Never Trust a Gambler is a 1951 American film noir crime film directed by Ralph Murphy and starring Dane Clark, Cathy O'Donnell and Tom Drake.

Plot
Steve Garry, insisting he has quit gambling, asks his ex-wife Virginia Merrill if he can lay low at her Los Angeles house while waiting to testify in a murder trial. She reluctantly consents, unsure whether she can trust him, and hides him from nosy neighbor Phoebe.

At a market buying Steve food and liquor, Virginia runs into a police sergeant, McCloy, who dated Dolores Alden, her former roommate. McCloy won't go away, escorting Virginia home, then making a drunken pass at her. Steve emerges from hiding and hits McCloy with a chair, accidentally killing him.

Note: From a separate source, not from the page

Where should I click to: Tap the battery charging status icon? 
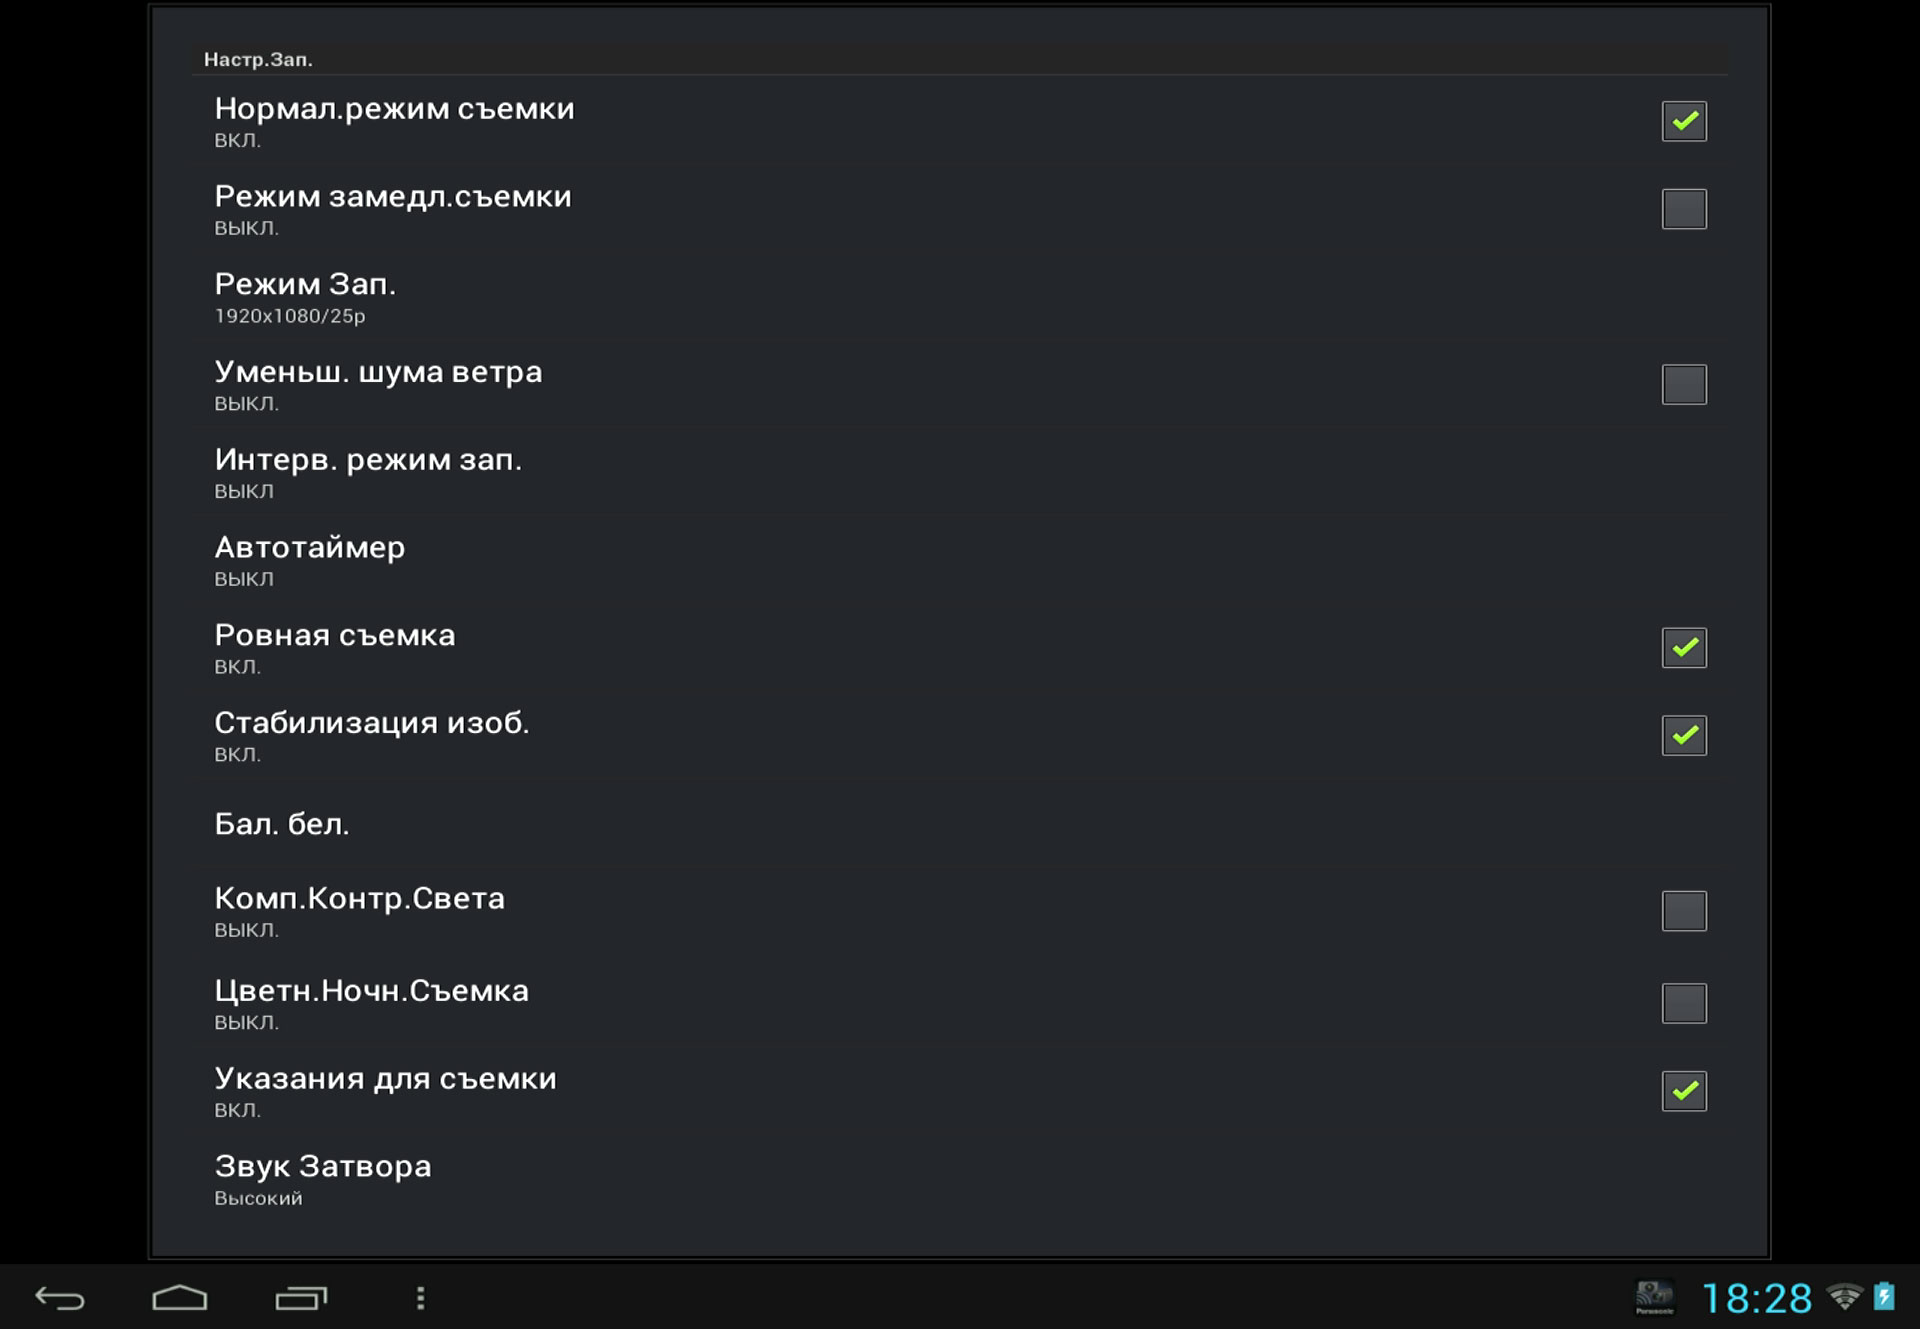(x=1884, y=1297)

Sgt. Ed Donovan has been out looking for Steve, who is actually a suspect in that murder case coming to trial. Donovan is called to the scene when McCloy's body is found near a car that's gone off a cliff. Steve pushed it there, hoping to make it look like the cop drove drunk and caused his own death. McCloy's partner Lou Brecker investigates as well. Donovan finds the name of Dolores on the body and questions her, which in turns leads him to her friend Virginia.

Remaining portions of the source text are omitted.